4. Wonderful mistakes

Under what circumstances will the system automatically call the Destructor? Obviously, if the object is created on the stack, the system will not automatically call it. A common example is new... Delete combination. However, when the delete operation is called, The Destructor is still automatically called. A rare exception is the explicit call of the Destructor before the cache set by delete when the layout is new. This is rare.

After I build on the stack, it shows that the object address still exists when calling the destructor, and you can even insert nodes into it...

In fact, it is best to check whether the data on the stack has been released before the analysis.
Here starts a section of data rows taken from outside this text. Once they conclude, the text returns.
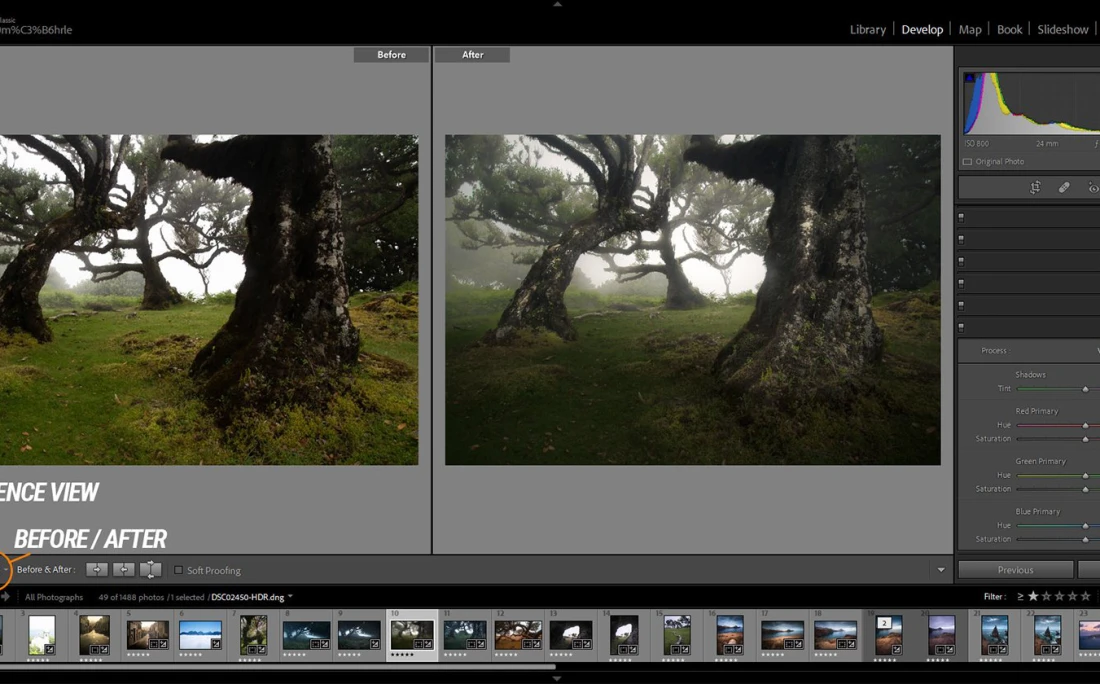Image resolution: width=1100 pixels, height=684 pixels.
Task: Open the Map module
Action: pos(969,30)
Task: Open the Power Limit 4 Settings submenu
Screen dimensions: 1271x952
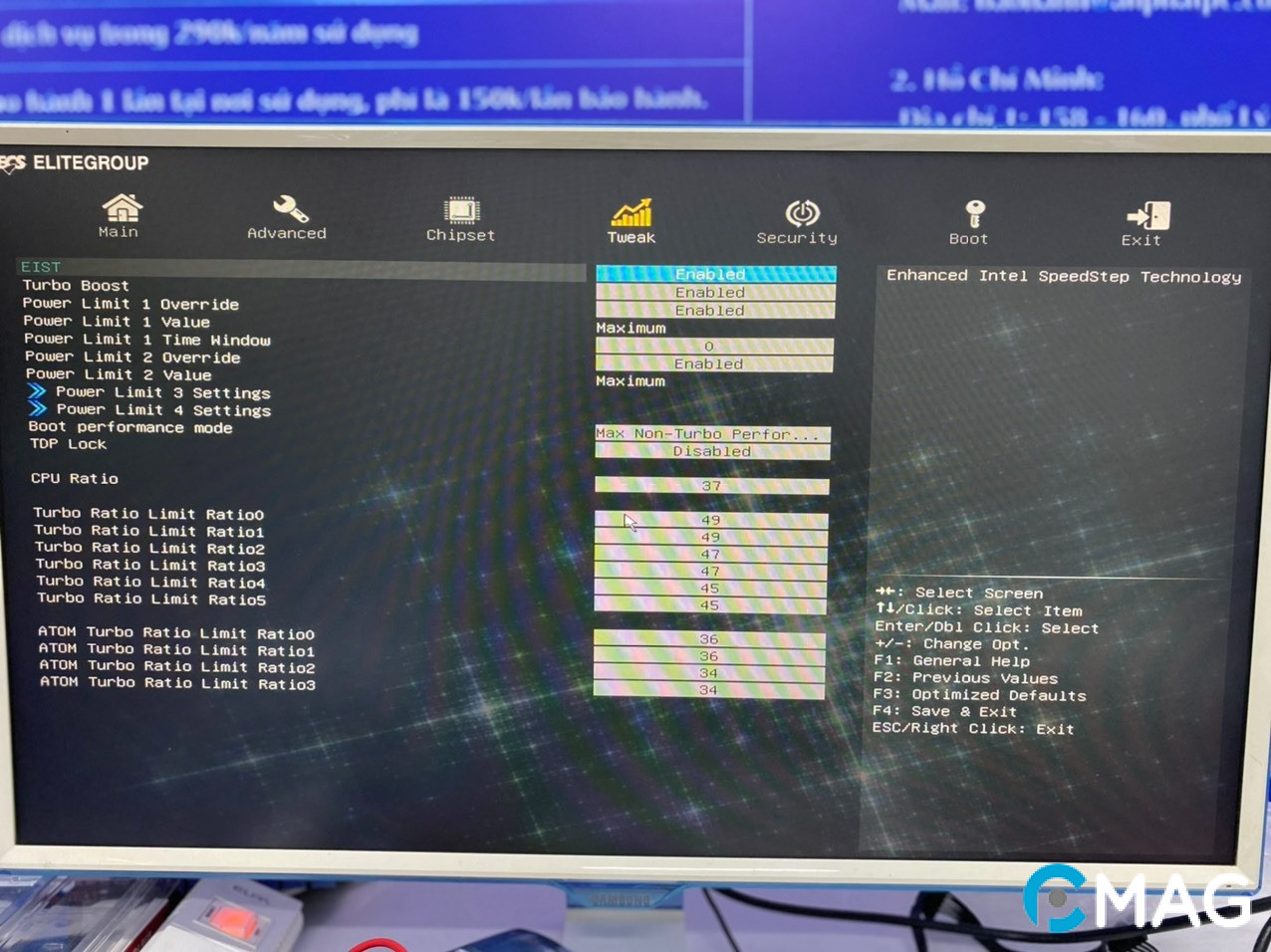Action: tap(163, 409)
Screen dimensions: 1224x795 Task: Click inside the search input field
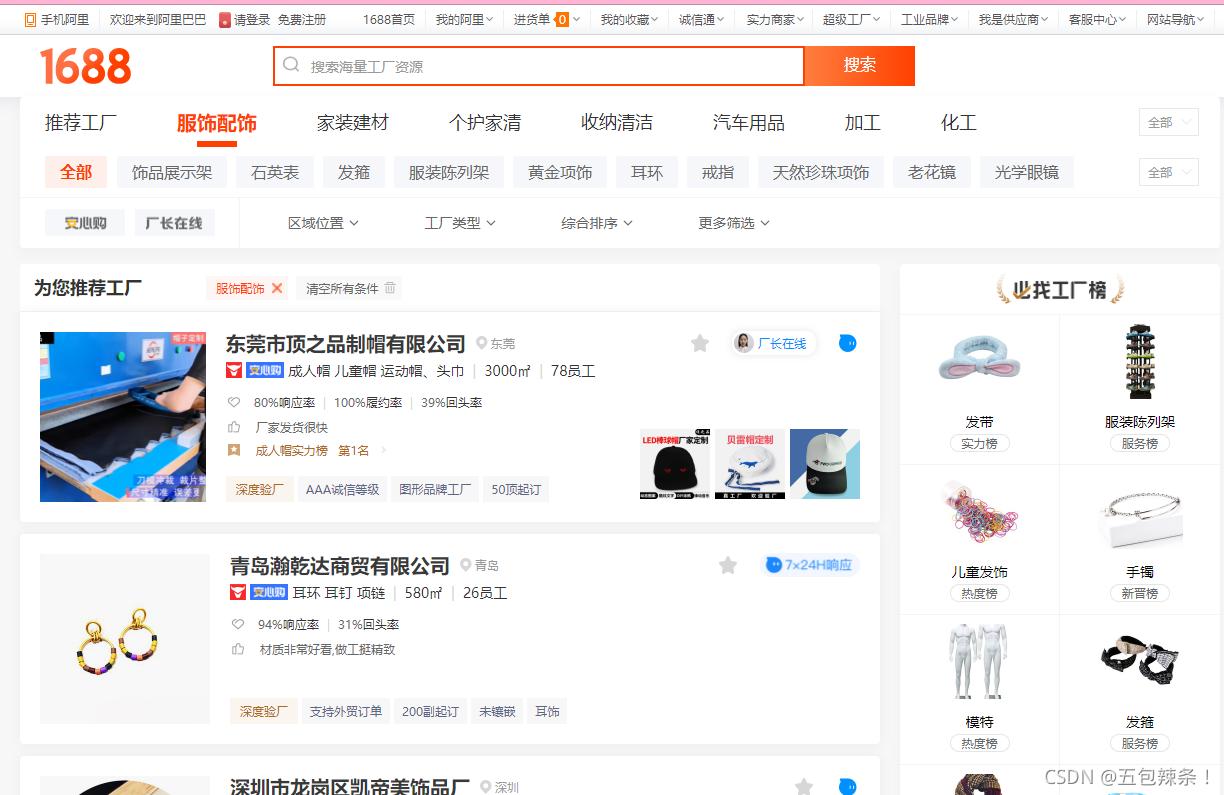pyautogui.click(x=540, y=64)
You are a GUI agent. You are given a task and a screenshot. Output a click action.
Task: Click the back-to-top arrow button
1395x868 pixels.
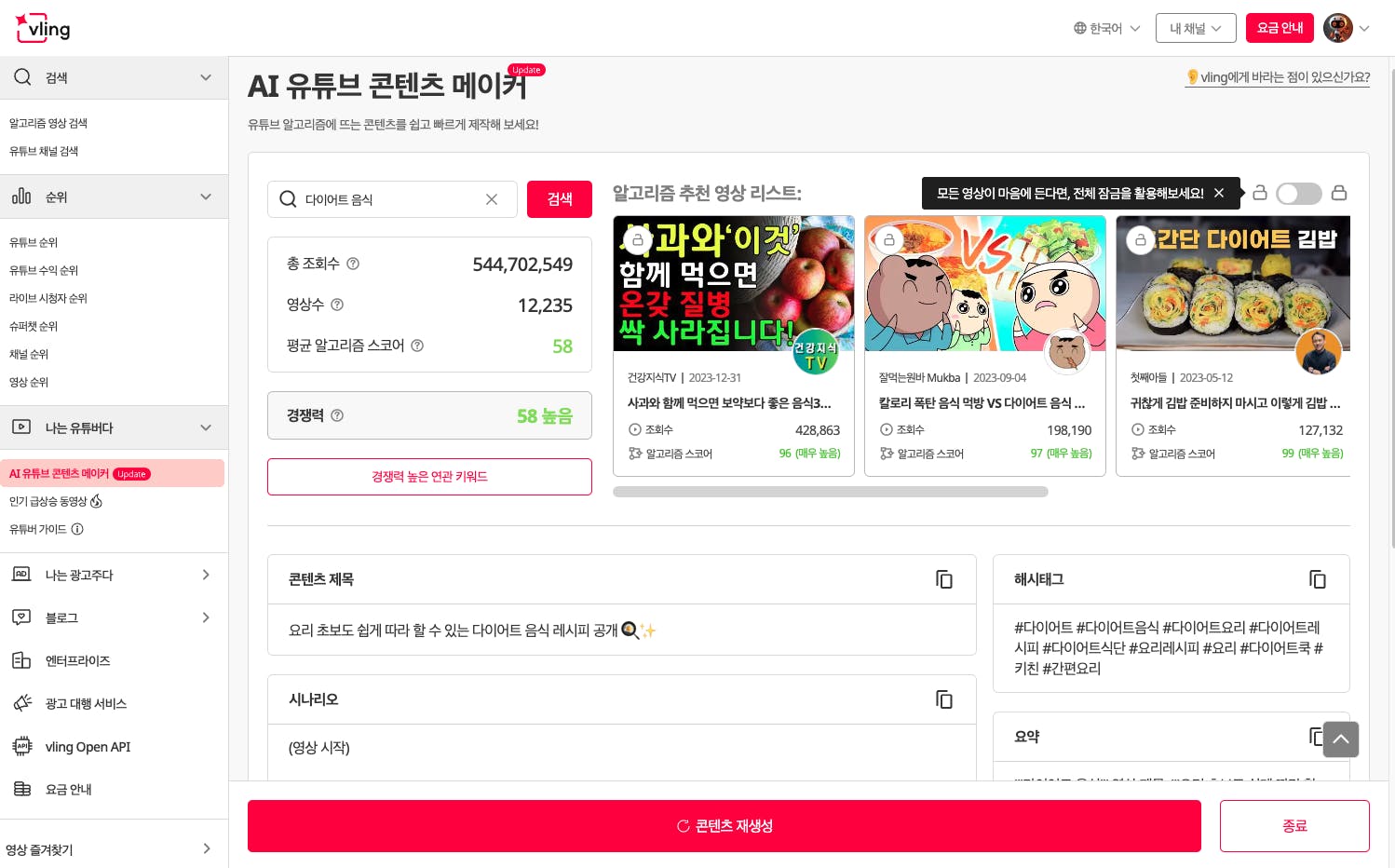coord(1341,739)

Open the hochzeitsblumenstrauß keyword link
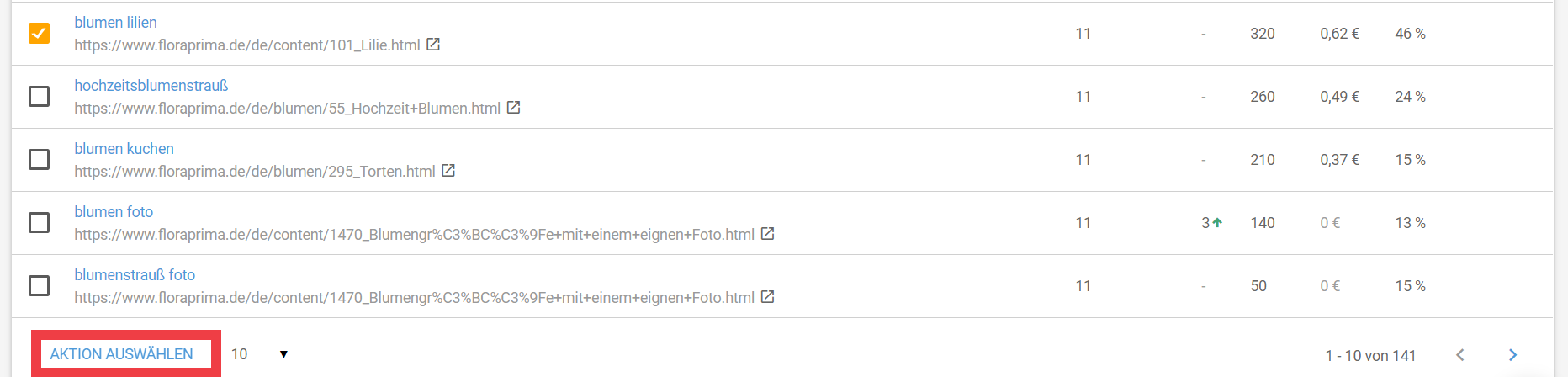(x=151, y=86)
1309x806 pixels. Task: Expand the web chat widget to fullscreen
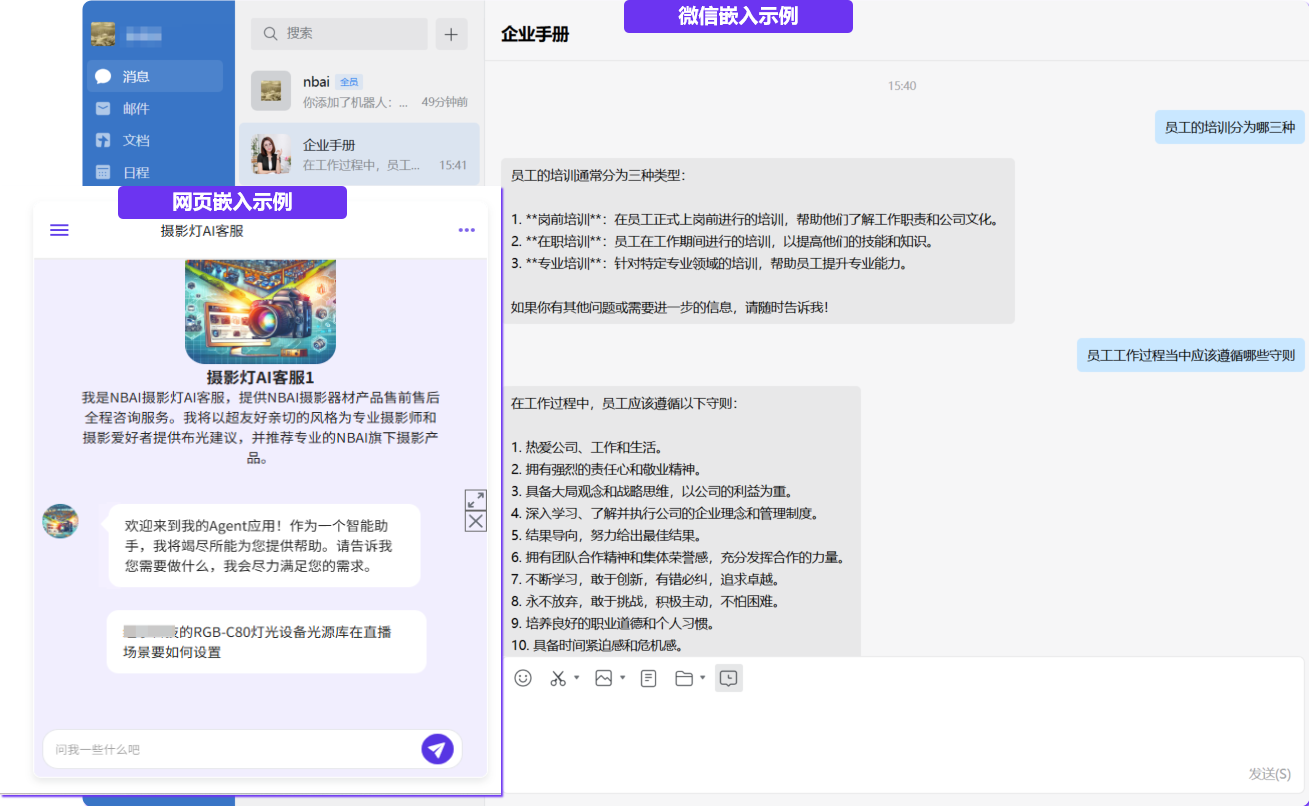click(476, 500)
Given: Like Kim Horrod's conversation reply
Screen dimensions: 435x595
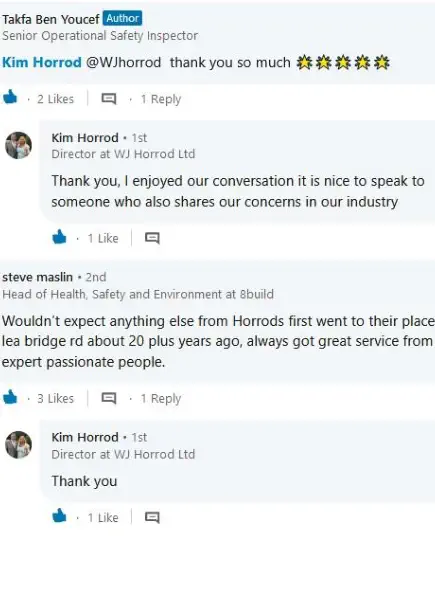Looking at the screenshot, I should tap(59, 237).
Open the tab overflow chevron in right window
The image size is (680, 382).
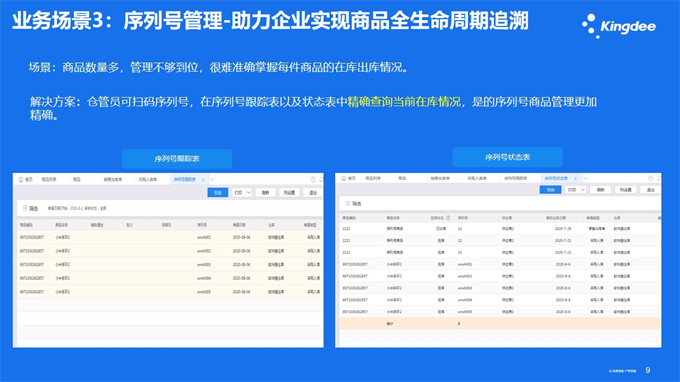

////////////////a.hpp#ifndef A_HPP#define A_HPP#include <iostream>using namespace std;class A{private:    int a;    int* temp;    bool heap_deleted;public:    A(int _a);    A(const A& _a);    ~A();    void change(int x);    void show() const;};#endif////////////a.cpp#include "a.hpp"A::A(int _a): heap_deleted(false){    temp = new int;    *temp = _a;    a = *temp;    cout<< "A Constructor!" << endl; }A::A(const A& _a): heap_deleted(false){    temp = new int;    *temp = _a.a;    a = *temp;    cout << "A Copy Constructor" << endl;}A::~A(){    if ( heap_deleted == false){        cout << "temp at: " << temp << endl;        delete temp;        heap_deleted = true;        cout << "Heap Deleted!\n";    }    else {        cout << "Heap  already Deleted!\n";    }    cout << "A Destroyed!" << endl; }void A::change(int x){    a = x;}void A::show() const{    cout << "a = " << a << endl;}//////////////main.cpp#include "a.hpp"int main(int argc, char* argv[]){    A a(1);    a.~A();    a.show();    cout << "main() end\n";    a.change(2);    a.show();    return 0;}

V. Summary

Therefore, do not explicitly call the destructor.

-END-

References

[1] http://blog.csdn.net/todototry/article/details/1483614
[2] http://club.topsage.com/thread-2228024-1-1.html

Copyright statement: you are welcome to repost it. Just specify the source! If you do not like it, please leave a message to explain the reason and step on again. Thank you. I can also know the reason and keep improving !!